Comparison of angiosperm mtDNAs

Table 3 summarizes the general features of five angiosperm mitochondrial genomes. Genome sizes (taken as that of the MC) are in the range of 220–490 kb with similar A+T contents. Brassica species have the smallest mtDNA among higher plants (Handa 2003). Although the generation of a complex mitochondrial genome organization through the recombination of long repeats is a common feature of higher-plant mitochondria, long repeated sequences vary in size from 2427 bp in rapeseed to 127,600 bp in rice, and show no homology to each other. This implies that repeated sequences were independently acquired during the process of evolution from Marchantia to angiosperms. The “unique sequence” is the mtDNA region that excludes copies of long repeated sequences; the size of this region is smallest in rapeseed, as expected from the genome size. The total length of coding sequence is similar among the five plants. That the cis -splicing introns are smallest in sugarbeet is due to the lack of some introns (Kubo et al. 2000).

Table 3 General features of mtDNA of angiosperms

In terms of other sequences, retrotransposons and transposons detected by BLASTX, which are sequences considered to be of nuclear origin, short direct repeat sequences and inverse repeat sequences detected by RePuter, trans -spliced introns and finally the vast regions that do not define recognizable ORFs of any significant length are included in mtDNAs. We counted the genes of known function that have been reported previously in mtDNA as gene content, in which gene copies of long repeats are included.

Conclusion

In conclusion, the complete sequencing of tobacco mtDNA has identified the rps1 and ψrps14 genes, which had previously been thought to be absent from tobacco mtDNA based on Southern analysis, and provided the basis for identifying RNA editing sites in tobacco mitochondrial transcripts (S. Yagura and Y. Sugiyama, manuscript in preparation).
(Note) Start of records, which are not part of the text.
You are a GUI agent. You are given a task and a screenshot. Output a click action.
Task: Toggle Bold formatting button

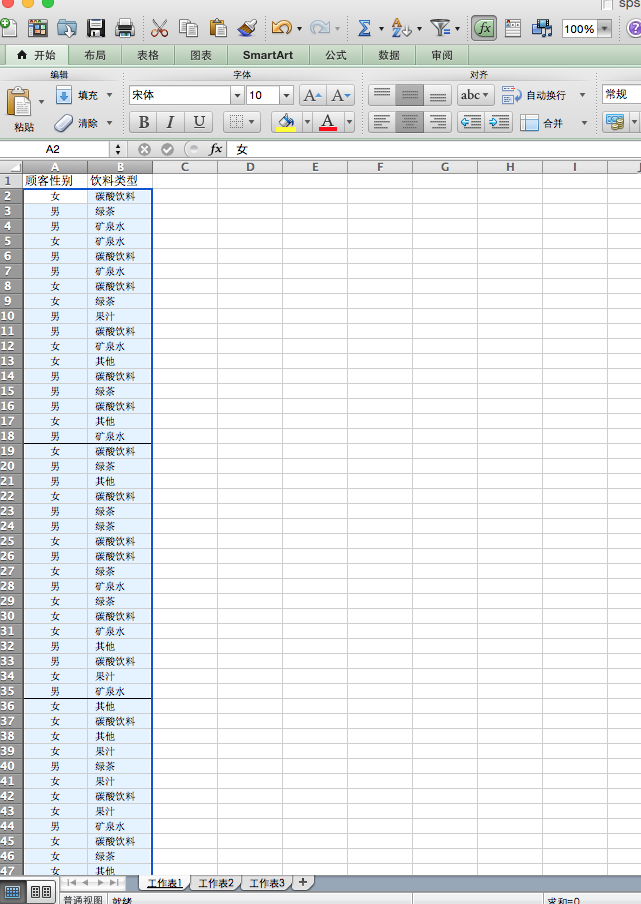144,122
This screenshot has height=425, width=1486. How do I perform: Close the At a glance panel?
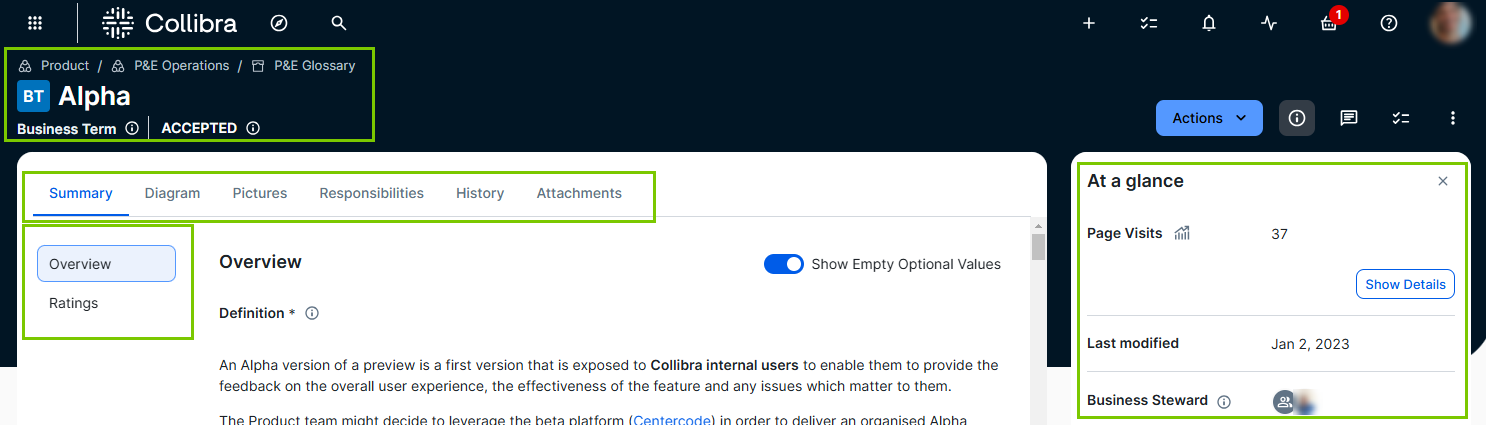1443,181
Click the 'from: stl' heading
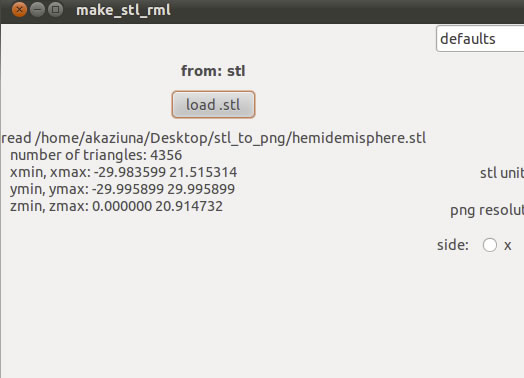The width and height of the screenshot is (524, 378). [213, 71]
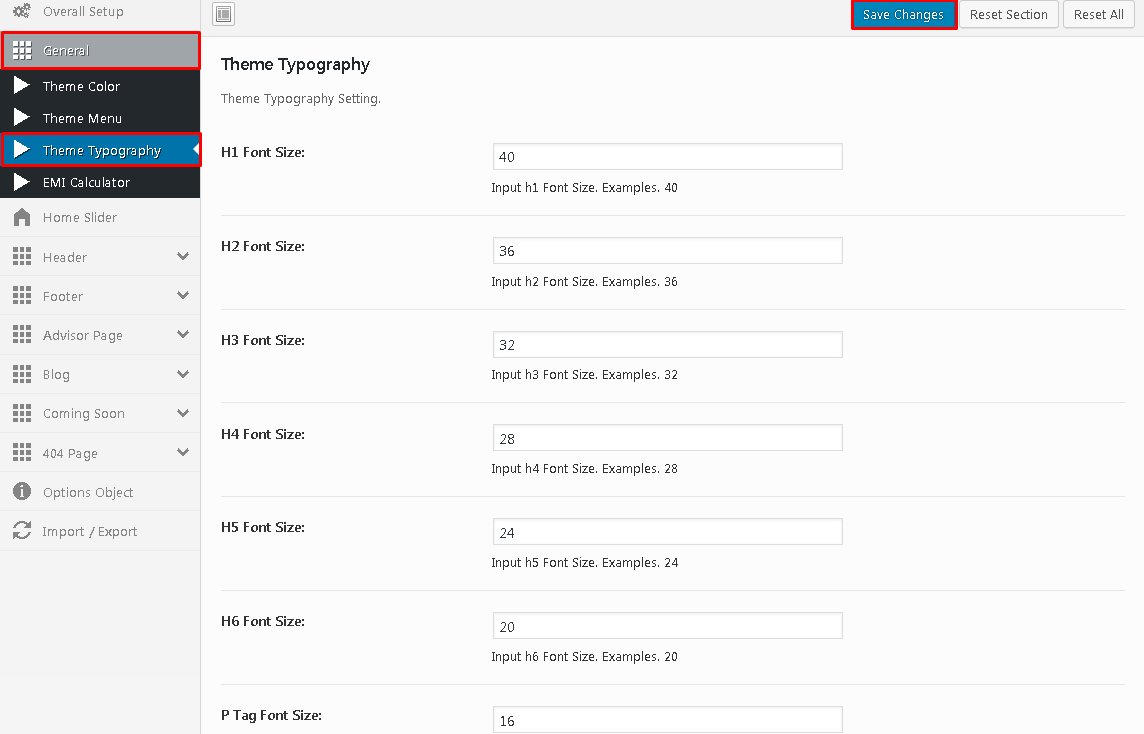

Comparison of mtDNAs among Nicotiana species will reveal the origin of the multipartite organization of tobacco mtDNA (Makita et al., manuscript in preparation). Comparative studies suggest that coding sequences have not necessarily moved together with their promoters upon reorganization of the mitochondrial genome during the evolution of dicotyledonous plants. One aim of future studies will be to identify and compare the active promoters for all mitochondrial genes.